I prayed and cried out much of Psalm 3 yesterday, wondering about why this testimony (in Psalm 3) wasn't true for the thousands of kids (just like my Lucy, Isaiah and Micah) killed in the genocide. Crying out, "Why Oh LORD didn't you shield them, why didn't you rescue them? Some of their last words were "Help me God!" WHY, LORD?!"

Psalm 3: 

O LORD, how many are my foes! How many rise up against me! Many are saying of me, "God will not deliver him." But you are a shield around me, O LORD; you bestow glory on me and lift up my head. To the LORD I cry aloud, and he answers me from his holy hill. I lie down and sleep; I wake again, because the LORD sustains me. I will not fear the tens of thousands drawn up against me on every side. Arise, O LORD! Deliver me, O my God! Strike all my enemies on the jaw; break the teeth of the wicked. From the LORD comes deliverance. May your blessing be on your people."

And yet in the midst of my crying out WHY?! from me (which, I don't think is a problem to God, by the way),

God's answer from His holy hill was to send his Son to die, to turn his face and ear away from Him on the cross and to pour out his wrath on him instead of us, thus satisfying the punishment for sin and his holiness (taking out his wrath on His son) and being merciful to us (those who "hide" in Jesus receive credit for his life and death).

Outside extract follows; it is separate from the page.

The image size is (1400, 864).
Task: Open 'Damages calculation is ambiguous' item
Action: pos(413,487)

Without the cross I have no hope, no joy as I engage stories like the Rwandan Genocide. Without the cross I probably would stand at the genocide memorial with (arrogant and wrong) accusatory glances to the heavens. 

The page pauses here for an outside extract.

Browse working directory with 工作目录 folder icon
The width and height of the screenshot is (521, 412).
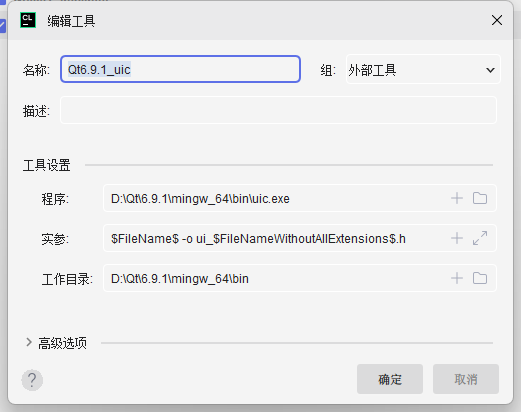[480, 278]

But because He died for us and because He lives, I will follow Him wherever He leads. And I'll do it with joy and great hope, knowing that what He purchased for us with his blood will one day come to fruition and every tear of every genocide victim and every shameful, repentant tear of every genocide perpetrator and every tear of those who witness will one day be wiped away.

from Isaiah 65:

"Behold I will create new heavens and a new earth. The former things will not be remembered, nor will they come to mind. But be glad and rejoice forever in what I will create, for I will create Jerusalem to be a delight and its people a joy. I will rejoice over Jerusalem and take delight in my people; the sound of weeping and crying will be heard in it no more. Never again will there be an infant who lives but a few days, or an old man who does not live out his days...They will build houses and dwell in them; they will plant vineyards and eat their fruit... 

from Revelation 5:

"And I saw a mighty angel proclaiming in a loud voice, "Who is worthy to break the seals and open the scroll? But no one in heaven or on earth or under the earth could open the scroll or even look inside it. I wept and wept because no one was found who was worthy to open the scroll or look inside.

THEN!  one of the elders said to me, "Do not weep! See, the Lion of the tribe of Judah, the Root of David, has triumphed. He is able to open the scroll and its seven seals."

Then I saw a Lamb, looking as if it had been slain, standing in the center of the throne, encircled by the four living creatures and the elders...And they sang a new song:

"You are worthy to take the scroll and to open its seals, because you were slain, and with your blood you purchased men for God from every tribe and language and people and nation. You have made them to be a kingdom and priests to serve our God and they will reign on the earth." 

Then I looked and heard the voice of many angels, numbering thousands upon thousands, and ten thousand times ten thousand. They encircled the throne and the living creatures and the elders. In a loud voice they sang: "Worthy is the Lamb, who was slain, to receive power and wealth and wisdom and strength and honor and glory and praise!"